Spark cluster from your python environment


Try in Google Colab
https://colab.research.google.com/assets/colab-badge.svg

Install

Install ods package using pip command.

$ pip install ods

And let’s get an access token and set STAROID_ACCESS_TOKEN environment variable.

$ export STAROID_ACCESS_TOKEN="<your access token>"

For alternative ways to configure access token, check staroid-python.

Create Kubernetes cluster

staroid.com -> Products -> Kubernetes (SKE) -> New Kubernetes cluster.

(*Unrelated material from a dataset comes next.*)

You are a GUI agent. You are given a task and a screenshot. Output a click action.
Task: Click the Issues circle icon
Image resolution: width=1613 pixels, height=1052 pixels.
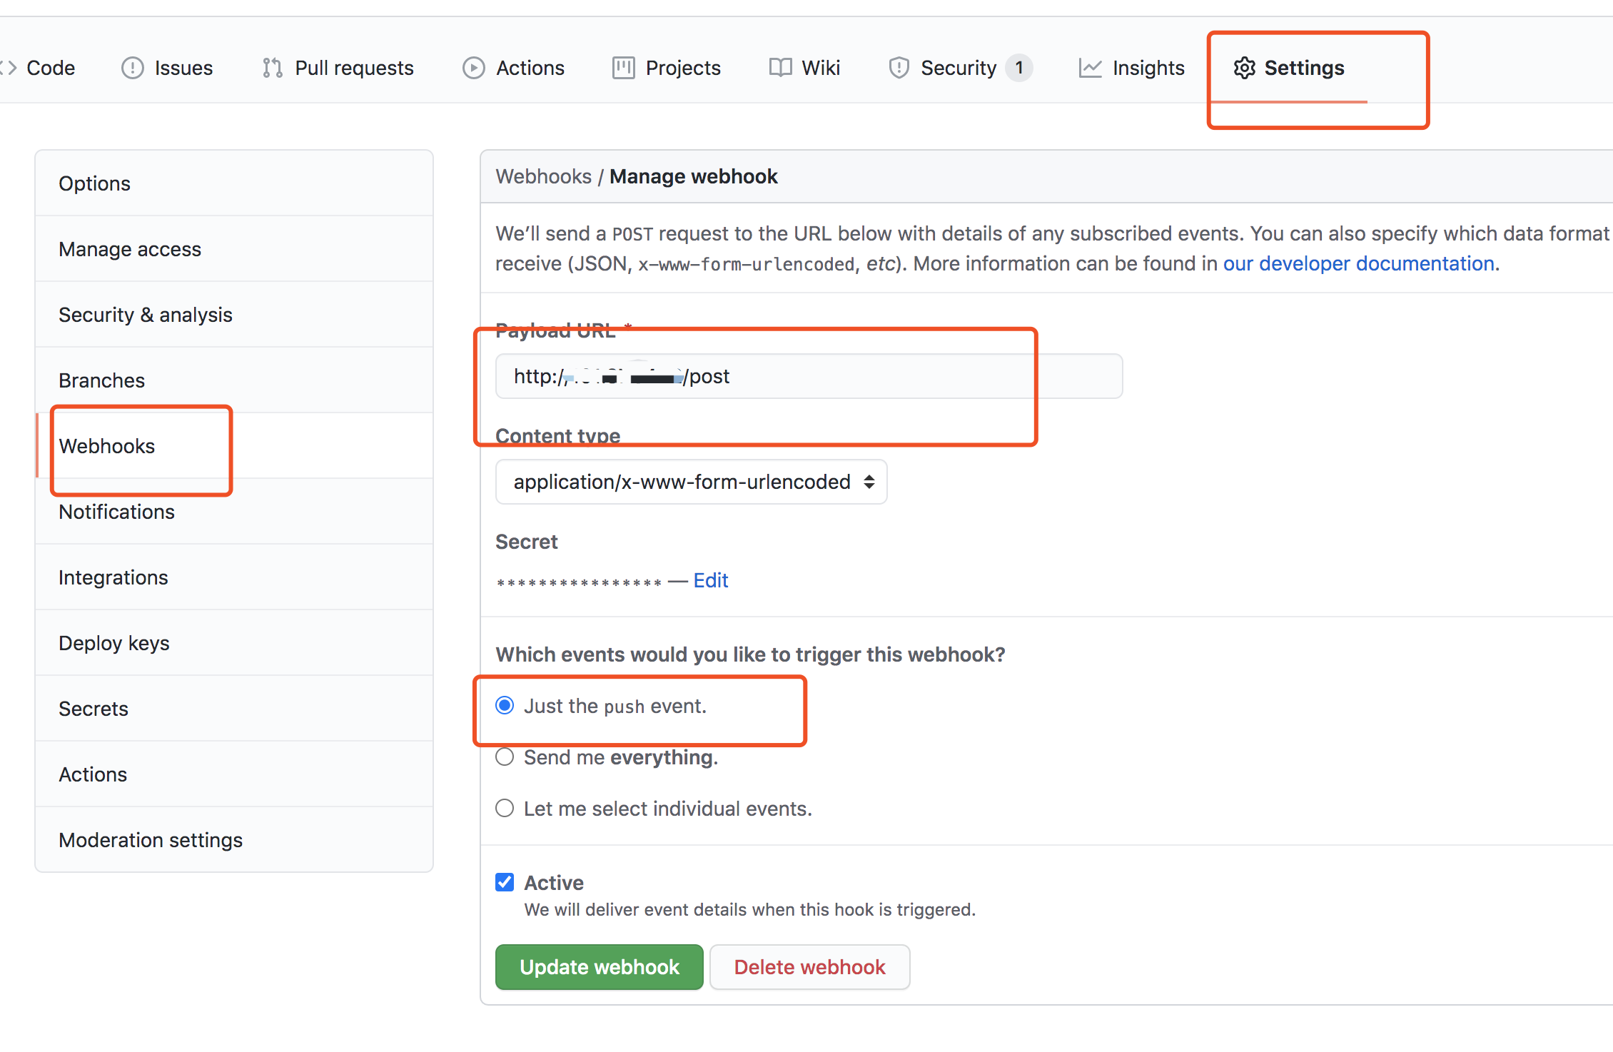coord(132,68)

https://user-images.githubusercontent.com/1540981/87723637-ede8ac00-c76e-11ea-98d3-b6f8d972453d.png

And configure kubernetes cluster name after import python library.

import ods
# 'ske' is the name of kubernetes cluster created from staroid.com.
# Alternatively, you can set the 'STAROID_SKE' environment variable.
ods.init(ske="data-team1")

Create PySpark session

Spark-serverless enables you to create an interactive PySpark sessions with executors running on the cloud remotely.

import ods
# 'ske' is the name of kubernetes cluster created from staroid.com.
# Alternatively, you can set the 'STAROID_SKE' environment variable.
ods.init(ske="data-team1")

# get saprk session with 3 initial worker nodes, delta lake enabled
spark = ods.spark("my-cluster", worker_num=3, delta=True).session()

# Do your work with Spark session
df = spark.read.load(...)

Now you can use Spark session with 3 remotely running executors.

Note

There’s no application packaging and submit step required. Everything runs interactively.